BTC MINING

HashFlare

Monday, March 17, 2008

KONFERANS- Avrupa'da Soykırım Üzerinde Yaşamak: Bosna Dramı




Soykırım üzerine uluslararası alanda yayımlanan makaleler incelendiğinde sözde Ermeni Soykırımı iddialarını savunan akademisyenlerin aslında hiç bir bilimsel dayanağının bulunmadığı görülmektedir. Yapılan çalışmalarda bilimin objektiflik ilkesinin bilinçli bir şekilde ihlal edildiği teknik değerlendirmeler sonucunda bir çok yerli akademisyen tarafından dile getirilmektedir.
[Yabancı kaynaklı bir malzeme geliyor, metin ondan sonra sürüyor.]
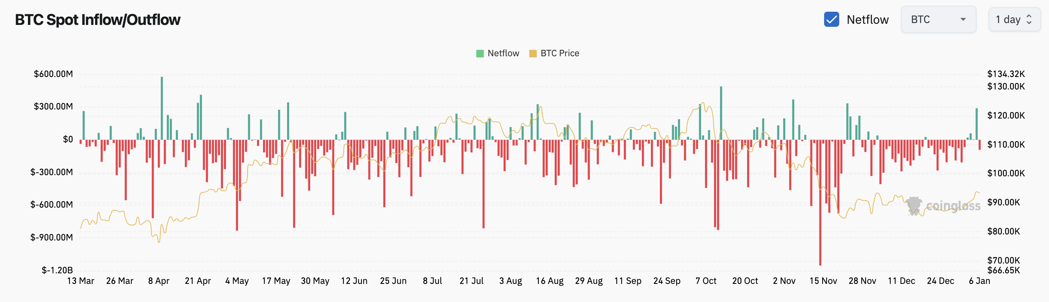Click the interval up-down stepper arrows

[1029, 20]
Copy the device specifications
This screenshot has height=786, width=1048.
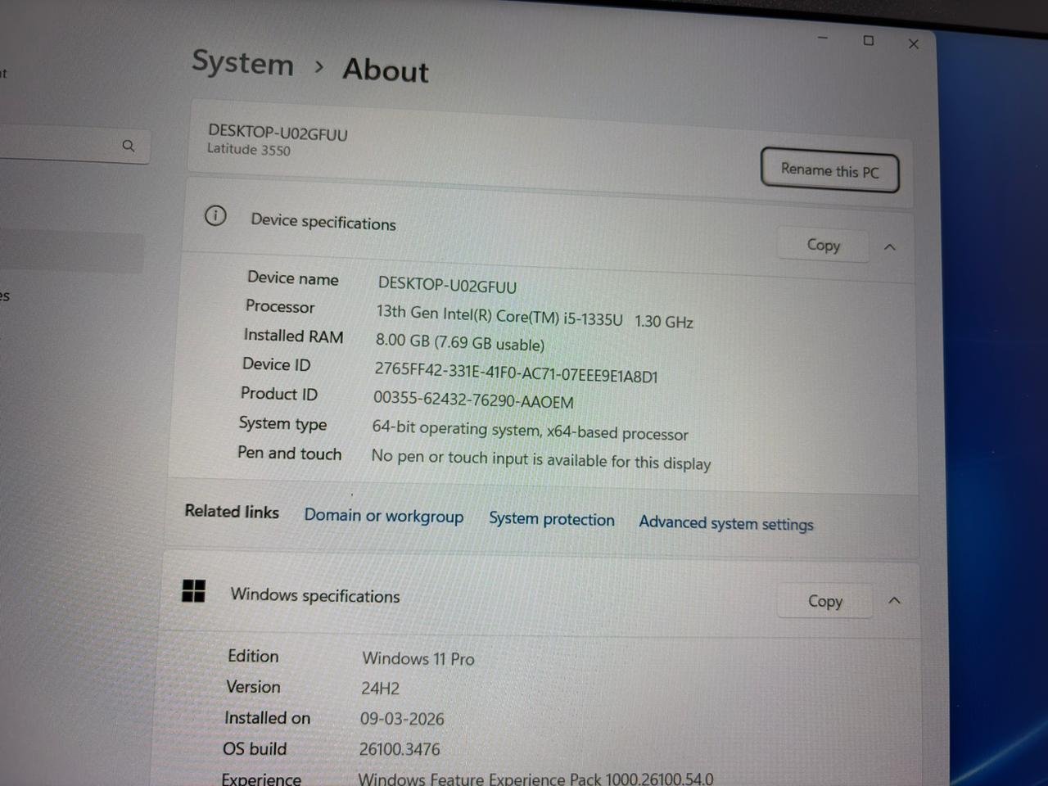823,245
Bu iddialar doğrultusunda Türkiye ve Türk Tarihi üzerine son dönemde yürütülen karalama kampanyasının sonucu olarak Avrupa’da yaşayan Türklere yöneltilen saldırıların arttığı ve can kayıplarının yaşandığı görülmektedir. Bugün Fransa gibi bir çok Avrupa devleti sözde Ermeni soykırımını tanırken, bu iddialara karşı çıkanlar hapis cezasına çarptırılmaktadır. Diplomat ve tarihçilerimizin Batılı aydın, tarihçi ve akademisyenleri bu konu üzerinde ısrarlı bir şekilde karşılıklı arşivlerin incelenmesine davet etmesi karşılık bulamamaktadır.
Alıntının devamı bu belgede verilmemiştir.